Reputation: 7210
The class you're gonna see right now is the classic approach to parse an XML document via XPath in Java:
public class Main {
private Document createXMLDocument(String fileName) throws Exception {
DocumentBuilderFactory domFactory = DocumentBuilderFactory.newInstance();
domFactory.setNamespaceAware(true);
DocumentBuilder builder = domFactory.newDocumentBuilder();
Document doc = builder.parse(fileName);
return doc;
}
private NodeList readXMLNodes(Document doc, String xpathExpression) throws Exception {
XPath xpath = XPathFactory.newInstance().newXPath();
XPathExpression expr = xpath.compile(xpathExpression);
Object result = expr.evaluate(doc, XPathConstants.NODESET);
NodeList nodes = (NodeList) result;
return nodes;
}
public static void main(String[] args) throws Exception {
Main m = new Main();
Document doc = m.createXMLDocument("tv.xml");
NodeList nodes = m.readXMLNodes(doc, "//serie/eason/@id");
int n = nodes.getLength();
Map<Integer, List<String>> series = new HashMap<Integer, List<String>>();
for (int i = 1; i <= n; i++) {
nodes = m.readXMLNodes(doc, "//serie/eason[@id='" + i + "']/episode/text()");
List<String> episodes = new ArrayList<String>();
for (int j = 0; j < nodes.getLength(); j++) {
episodes.add(nodes.item(j).getNodeValue());
}
series.put(i, episodes);
}
for (Map.Entry<Integer, List<String>> entry : series.entrySet()) {
System.out.println("Season: " + entry.getKey());
for (String ep : entry.getValue()) {
System.out.println("Episodio: " + ep);
}
System.out.println("+------------------------------------+");
}
}
}
In there I find some methods to be worrying in case of a huge xml file. Like the use of
Document doc = builder.parse(fileName);
return doc;
or
Object result = expr.evaluate(doc, XPathConstants.NODESET);
NodeList nodes = (NodeList) result;
return nodes;
I'm worried because the xml document I need to handle is created by the customer and inside you can basically have an indefinite number of records describing emails and their contents (every user has its own personal email, so lots of html in there). I know it's not the smartest approach but it's one of the possibilities and it was already up and running before I arrived here.
My question is: how can I parse
and evaluate
huge xml files using xpath?
Upvotes: 1
Views: 4044
Reputation: 163262
First of all, XPath doesn't parse XML. Your createXMLDocument() method does that, producing as output a tree representation of the parsed XML. The XPath is then used to search the tree representation.

------

§ **GIVEN REQUEST 1**: Could you echo the part of the records that opens with the line containing "You are a GUI" and runs through the end of the records, leaving out any pictures?
The forum thread on XPath parsing and the records have nothing to do with each other.

[Text and item location entries]

------

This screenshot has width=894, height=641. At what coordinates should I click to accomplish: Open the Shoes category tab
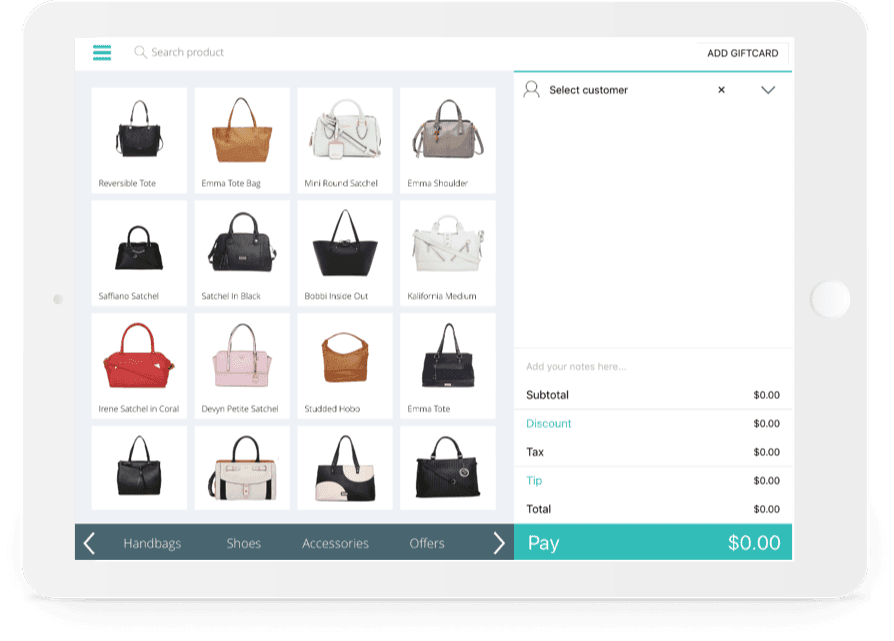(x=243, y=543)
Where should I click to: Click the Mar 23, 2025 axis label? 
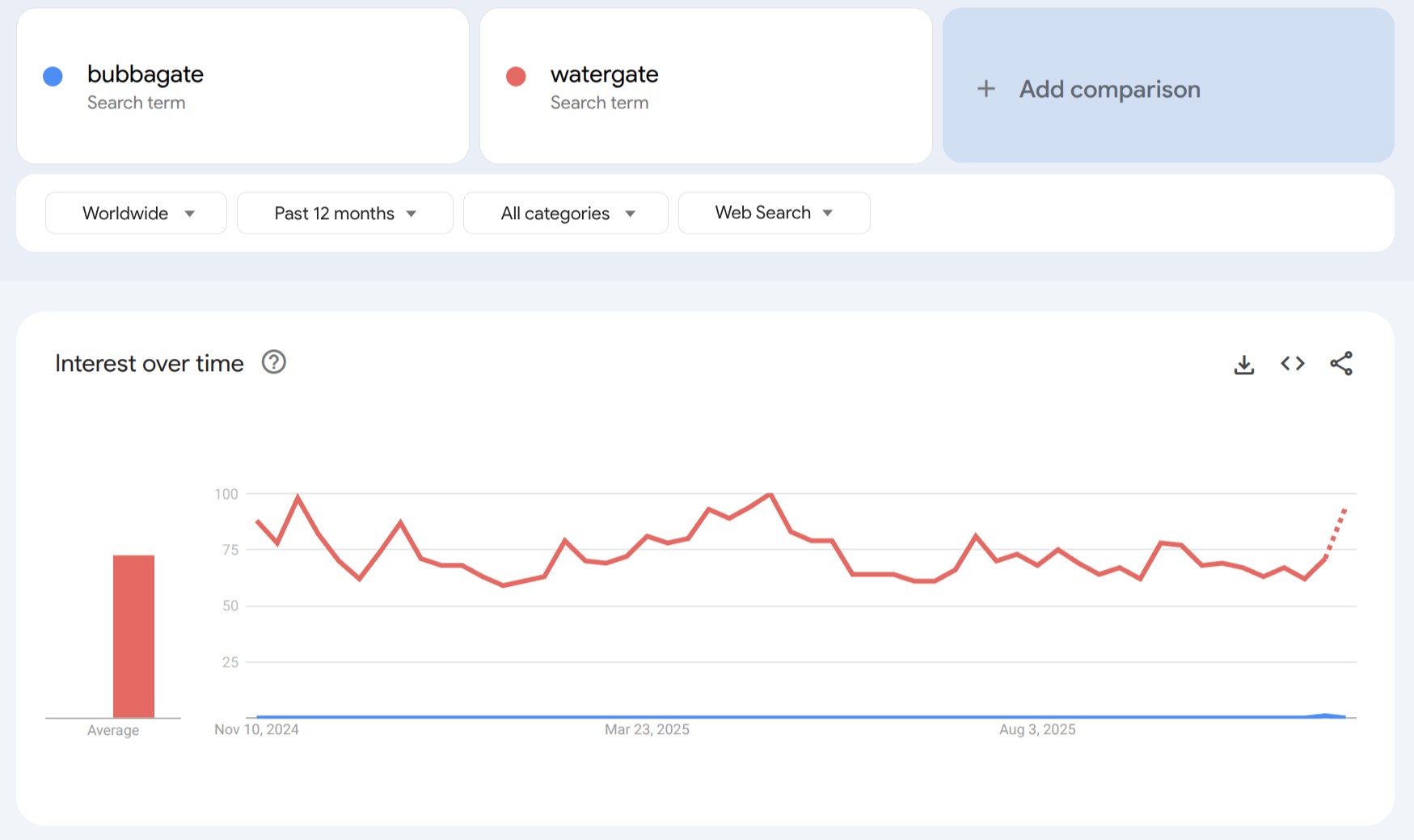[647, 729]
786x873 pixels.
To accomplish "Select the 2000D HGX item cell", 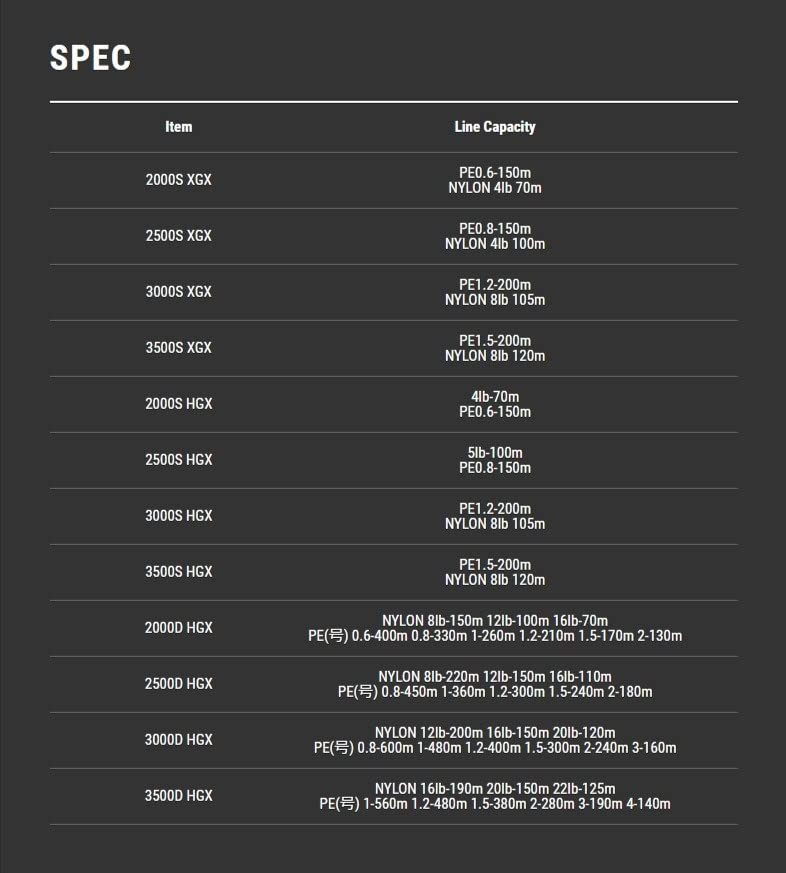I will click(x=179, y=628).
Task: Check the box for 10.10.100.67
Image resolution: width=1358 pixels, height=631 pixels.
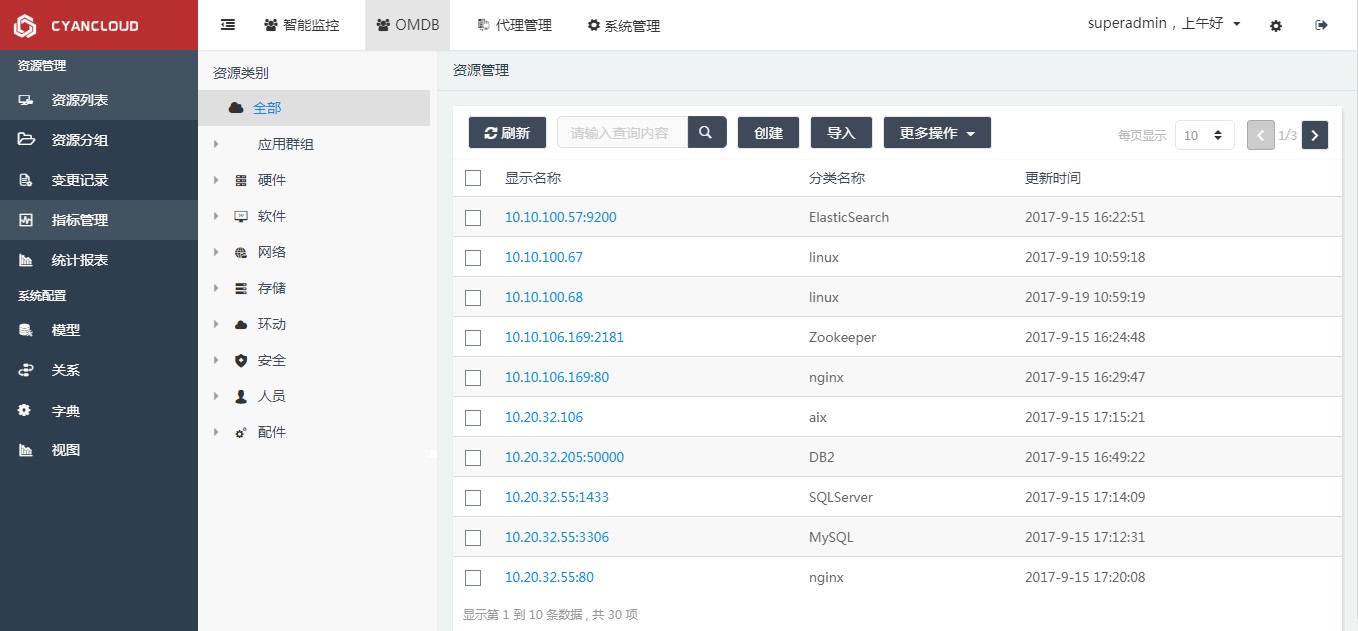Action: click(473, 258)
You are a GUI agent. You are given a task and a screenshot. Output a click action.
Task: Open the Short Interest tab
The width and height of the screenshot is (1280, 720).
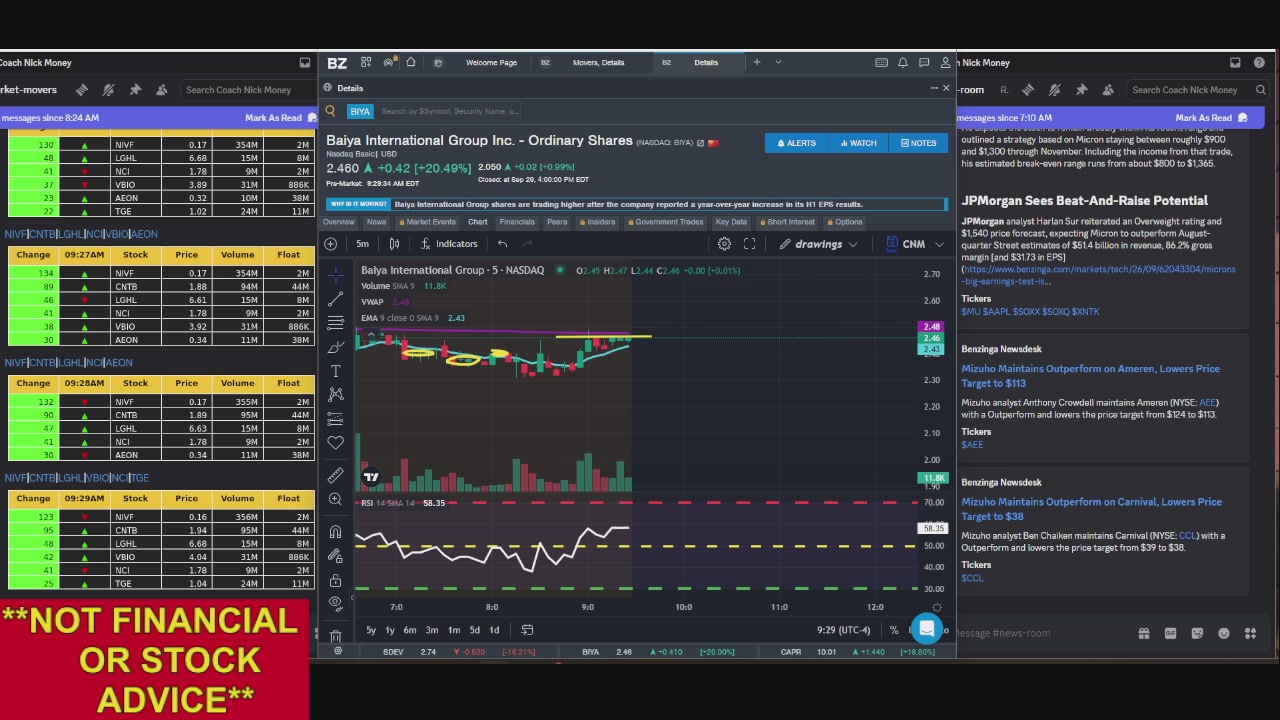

------

§ **GIVEN REQUEST 2**: What does the part of the forum thread on XPath parsing that opens with the words "My question is: how" and closes with "the tree representation." read like when "tree representation" is replaced with "in-memory tree"?

§ **EXERCISE RESPONSE 1**:
You are a GUI agent. You are given a task and a screenshot. Output a click action.
Task: Open the Short Interest tab
The width and height of the screenshot is (1280, 720).

§ **EXERCISE RESPONSE 2**:
My question is: how can I parse
and evaluate
huge xml files using xpath?
Upvotes: 1
Views: 4044
Reputation: 163262
First of all, XPath doesn't parse XML. Your createXMLDocument() method does that, producing as output a in-memory tree of the parsed XML. The XPath is then used to search the in-memory tree.